▸ **Requirement 1**:
In the passage about the former royals, who was the opposing captain at the Ranji Trophy match?
▸ **Requirement 2**:
Please pick up the passage about the former royals after its last sentence and carry it forward.

▸ **Exercise text**:

◇ ◇ ◇ ◇ ◇

Another tale about my grandfather’s resilient attitude was when I took him to watch a Ranji Trophy match I was playing in. He loved photography and felt it was his right to take my pictures while I was going in to bat, unconcerned about the cricket match taking place. The rules would have had me out as it took much more than the two minutes allowed for me to reach the crease. My grandfather wanted me to pose and his adjusting and focusing took a while. Fortunately, the opposing captain was the prince of Baroda, Sangram Singh, who understood this sort of behavior. I went on to make my first first class century and on the way back I could barely make it to the pavilion, as I had the most enthusiastic maharaja photographing me in all possible poses on my return. One felt sorry for the former royals on occasions such as these and understood how far they were from reality. They did try hard to fit in with the masses, but changing their ingrained characteristics was always going to be an issue.
A common trait among most royals was that they were generous and were patrons of art and music, and backed talent and enterprise. They helped businessmen, artisans, sportsmen and other skilled people of their state to flourish and establish themselves in their spheres. Many of the present successful jewellers, shopkeepers, traders and business houses were all recipients of their largesse.
The 1970s was the most difficult period in the life of the former rulers and their families as they needed to find a new path in life. Some decided to get into politics as they were still a force to reckon with. However, this, too, had a negative impact when the Emergency was declared.

◇ ◇ ◇ ◇ ◇

▸ **Supplied information**:
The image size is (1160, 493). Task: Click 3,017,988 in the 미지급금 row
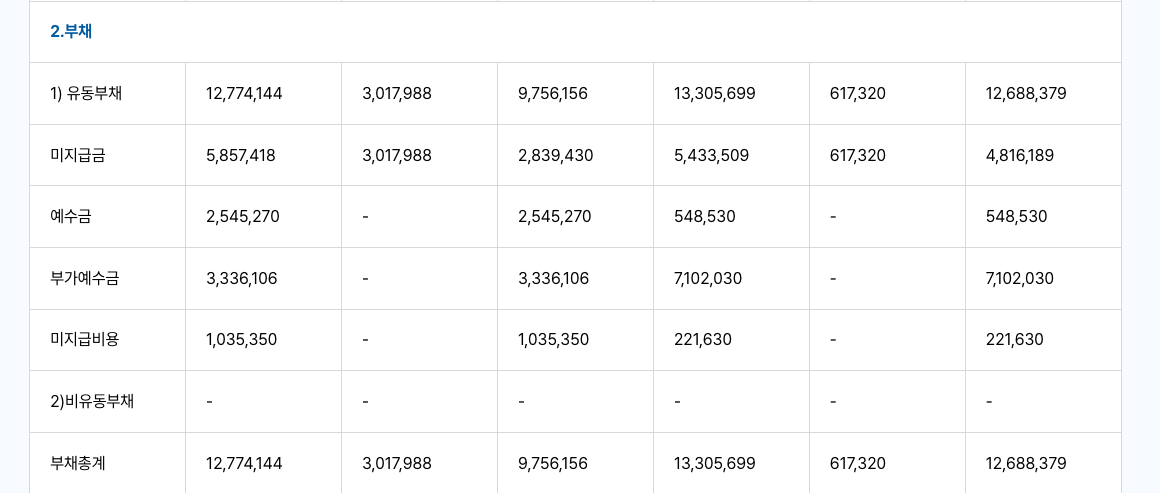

◇ ◇ ◇ ◇ ◇

▸ **Expected answer 1**:
The prince of Baroda, Sangram Singh.

▸ **Expected answer 2**:
The opening up of the Indian economy and the escalating progress thereafter had a positive impact on the life of the royals. The corporate and financial world soon had them in senior positions. The well-known foreign institutions and consulting firms have now become a popular destination for the young aspirants. Teaching and writing are good vocations, but the hospitality industry has always been an area in which they shone.
The greatest impact of the royalty’s presence has been in the tourism sector, where the former maharajas of Rajasthan via strategic partnerships brought back the splendour and glamour of royalty of the past. They mesmerised the foreign tourists with the historical significance of India and the culture and lives of the Indian princes. The palaces, havelis and forts have become the destination for the rich and the famous Indians as well as foreigners for glamourous events and wedding. This benefited most of the former rulers as almost every corner of India has palaces and history to go along with it.
The younger generation of royals are now well-educated and astute in finance and management. Many have gone back to their principality and are being encouraged by the people to get into politics.
The world of art and culture has been another area revived by the royals. The royals who were buyers of branded goods such as jewellery, perfumes, automobiles, art and exclusive holiday destinations, have now become sellers, advisers and providers of such luxurious goods and services. An example of this is my cousin Tikka Kapurthala. Our great grandfather, Maharaja Jagatjit Singh of Kapurthala, was one of the premier buyers of Louis Vuitton. Today, Tikka is the brand ambassador and the face of Louis Vuitton in India.
Another area of royal presence is the conservation of wildlife. Photography and writing books on flora, fauna and the beautiful natural landscape of India is something many have taken up.
The royals, having lost their states 70 years ago, were crippled by being deprived of their promised compensation 46 years ago. Fortunately, they have now become part and parcel of the growing Indian economy and are contributing immensely to its growth.
Hats off to so many of them and my ancestors, without whose acceptance of ceding their states to make a united India, we would still be living in a fragmented sub-continent.
The writer is a former cricketer and member of the Bilkha royal family.